4. Western cultural analysts those at least captivated or attracted by what appears to be the opacity of Japanese culture frequently assume, correctly to my mind, that the comparative lack of institutionalized cultural discourse correlates with and is compensated for by a more subtly elaborated culture of behavior and aesthetic sensibility. As Mr. Kumakura points out, the very existence of a large number of honorific terms is both an index (in Peirce's sense) of the speaker and of the objectifying social roles in which speakers are caught or in which, at some point, they inevitably have to catch themselves, whatever they may think. Social (including age and gender) roles and aesthetic practice (from the tea ceremony, flower and plant arrangements, to "theater") might be called the "media" through which the elusiveness of interpersonality (in Mr. Kumakura's sense) and spirituality are patterned. This may also be one reason why the Japanese seem less troubled by what the West calls modern electronic media and their threatening impact on a more traditional culture of books and their interpretation.
As a polite Japanese, embodying what he presented, Mr. Kumakura did not ask direct questions about Western culture. Thinking, with the help of his paper, of Nietzsche and Foucault (that is to say of the Foucault of Histoire de la sexualité, where he seemed to become more concerned with cultural practices), one might venture into some perhaps unguarded questions: Have Western humanistic discourses perhaps been jumping in where the performative appeal of the arts (as parts of the arts of life) has become weaker or where a culture of behavioral performance has been on the wane? Could we say, for instance, that questions and theories concerning fiction and reality have become more urgent to the degree that the arts of interpersonality have been /pp. 7-8/ declining? In these respects, David Hume and the interpenetration of epistemology and sociability might still constitute an instructive example.
The discussion was concerned mainly with the possibilities of distinction between western and Japanese notions of subjectivity (including the complementary notion of objectivity) and the avoidance of an essentialization of the "subjective factor." More precisely, the following questions were dealt with: What happens when Japanese sentences, admittedly subjective, are "subjected" to the "objectifying" pressures of texts like narratives or, for that matter, scientific procedures? What happens to translated (Western or other Eastern) texts and their cultural status? It seems doubtful whether, in principle, we can really distinguish between Western and Japanese critiques or conceptions of language (the struggle of language with language). On the other hand, in spite of the self-criticism implied in much of Western philosophy of language, its "objectifying" (perhaps pointing more to object-oriented than objective) tendencies seem to be more deeply entrenched.
In some respects, concepts like "fuzzy logic" might indicate a narrowing of the distance. One has to keep in mind, though, a distinction between language and conceptualization. The Japanese have been exposed to alien systems of conceptualization all through their history. While these may have been imposed, borrowed, and used, they have not led to creative or dynamic humanistic discourses and their modes of interpreting what one might call the primary culture or cultural performances. The grand theoretical gestures and claims as well as a continuous stream of interpretational activity are conspicuous more by their absence than by their presence.
Thus, the challenge of a practical paradox remains: We may not want anymore to subscribe to Sapir/Whorf theoretically. But yet its operational provocation does not vanish. The question of what the existence or absence of a (very) large body of /pp. 8-9/ humanistic discourses means with respect to the culture at large (are they part or parasites of it? Or taking these and more roles sometimes simultaneously?) has to be asked again.

● **Exercise aim**
Reproduce the stretch of the commentary on Japanese and Western culture from "In some respects, concepts" through "by their presence.".

[Collected data]
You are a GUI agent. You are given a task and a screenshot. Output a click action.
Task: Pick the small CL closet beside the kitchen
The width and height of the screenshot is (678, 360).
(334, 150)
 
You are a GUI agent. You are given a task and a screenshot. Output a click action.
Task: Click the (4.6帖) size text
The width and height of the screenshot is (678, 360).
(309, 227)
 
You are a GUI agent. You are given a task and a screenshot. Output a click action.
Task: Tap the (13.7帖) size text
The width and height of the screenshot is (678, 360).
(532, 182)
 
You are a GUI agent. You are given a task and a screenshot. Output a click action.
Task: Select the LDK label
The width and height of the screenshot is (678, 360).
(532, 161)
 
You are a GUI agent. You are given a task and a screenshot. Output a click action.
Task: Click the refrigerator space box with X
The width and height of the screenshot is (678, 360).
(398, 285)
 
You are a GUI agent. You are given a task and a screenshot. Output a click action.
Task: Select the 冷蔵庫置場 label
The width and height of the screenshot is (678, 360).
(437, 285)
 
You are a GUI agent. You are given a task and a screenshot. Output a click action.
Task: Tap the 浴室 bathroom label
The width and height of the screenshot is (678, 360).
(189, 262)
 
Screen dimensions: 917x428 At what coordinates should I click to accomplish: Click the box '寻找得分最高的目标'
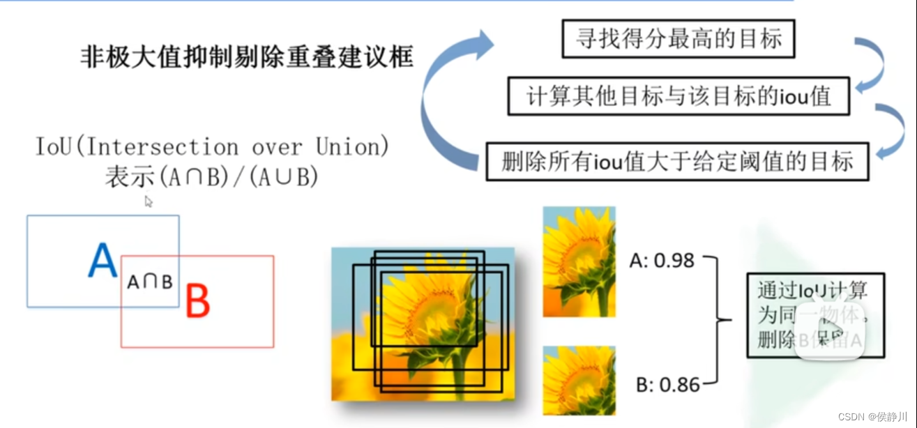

● **Complete response**
In some respects, concepts like "fuzzy logic" might indicate a narrowing of the distance. One has to keep in mind, though, a distinction between language and conceptualization. The Japanese have been exposed to alien systems of conceptualization all through their history. While these may have been imposed, borrowed, and used, they have not led to creative or dynamic humanistic discourses and their modes of interpreting what one might call the primary culture or cultural performances. The grand theoretical gestures and claims as well as a continuous stream of interpretational activity are conspicuous more by their absence than by their presence.